# Middleton Limestone Mine April 2010



## CitadelMonkey (Apr 26, 2010)

I'd seen previous reports on this place and was amazed by the pictures but pictures do not do this place justice. It is a mine on an epic scale. In some places the ceilings seem to be at least 100 feet high if not higher and the tunnels stretch for what seem like miles on at least 4 or 5 levels. Huge blast curtains line the walls where the last lot of blasting took place and they give the place a bit of a theatrical feel. Its also easy to get disorientated down there as we found out to our cost at one stage. We spent hours down here and only saw a fraction of what the mine has to offer so heres a few pics from the day to whet your appetite. Apologies for having people in all the pics but they're there for a purpose as it gives the best indication of how big the place is.

Lots was missed out but i will return for another visit soon as theres so much more to see!!!


----------



## lost (Apr 26, 2010)

Grand - well lit photos showing the scale of the mine!!
Is that tiny black smudge a person in the fourth photo?


----------



## CitadelMonkey (Apr 26, 2010)

lost said:


> Is that tiny black smudge a person in the fourth photo?



It sure is. Gives you an indication of the size of the place...truly hoooooge!!!!


----------



## klempner69 (Apr 26, 2010)

To say this is thee mine above all others may or may not be true,but for me I have never been in a place quite like it.The change in temperature moving from level to level was amazing.Did you see the bizarre display of teddy bears?Cracking pics by the way.


----------



## MD (Apr 26, 2010)

these are the best shots ive seen from here 
excellent work


----------



## godzilla73 (Apr 26, 2010)

Now thats big!!! Great photos....


----------



## chris (Apr 26, 2010)

Phenomenal site. How did you get the light quality for example in the 2nd picture?


----------



## diehardlove (Apr 27, 2010)

some nice pics there mate,if you need some info or a guide to get to the good stuff down there just say as ive spent well over 40 plus hours in there lol.and il draw you a rough map or take you.


----------



## CitadelMonkey (Apr 27, 2010)

chris said:


> Phenomenal site. How did you get the light quality for example in the 2nd picture?



We used a lot of flashlights including a 5 million candlepower searchblaster. It was a lot of trial and error believe me.


----------



## chris (Apr 27, 2010)

> We used a lot of flashlights including a 5 million candlepower searchblaster.
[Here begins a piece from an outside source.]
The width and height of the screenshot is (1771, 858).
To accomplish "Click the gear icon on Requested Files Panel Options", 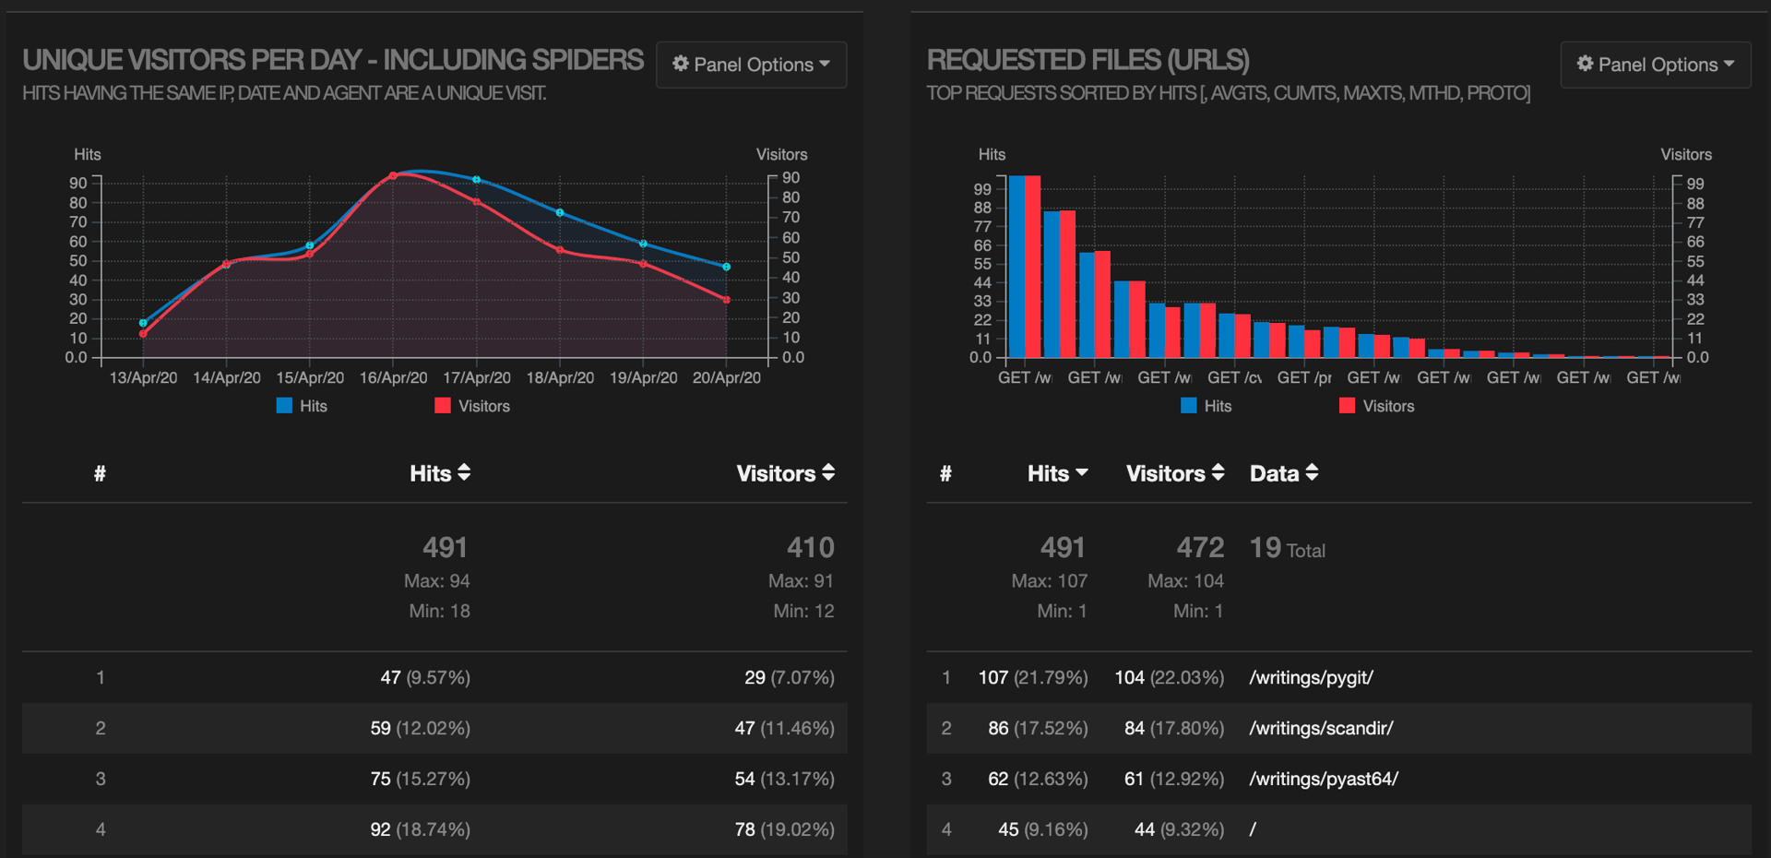I will (x=1586, y=64).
It was a lot of trial and error believe me.



Thanks mate - I'll give one of those a try, Really impressive work


----------



## Sabtr (Apr 27, 2010)

Massive!

Some excellent lighting in there. Those roofs look just wrong!


----------



## Foxylady (Apr 27, 2010)

MD said:


> these are the best shots ive seen from here...


I couldn't agree more. Beautifully lit...they really do show how humungous it is. Those supporting pillars (another name for them, I know, but can't think of it at the mo) are insane!
Great stuff, CitadelM.


----------



## smferino (Apr 27, 2010)

I can honestly say I NEVER tire of seeing this place. Awesome shots!


----------



## Tican (May 2, 2010)

smferino said:


> I can honestly say I NEVER tire of seeing this place. Awesome shots!



This!

I have been twice and still haven't seen everything! I need to go back!


----------



## smileysal (May 3, 2010)

I agree, I always love to see pics from Middleton Mine, and always like to see new bits. It's huge isn't it? There's loads to see here and we've only scratched the surface. Will go back when I've recovered enough. 

Excellent pics mate, Middleton Mine is awesome. 

 Sal


----------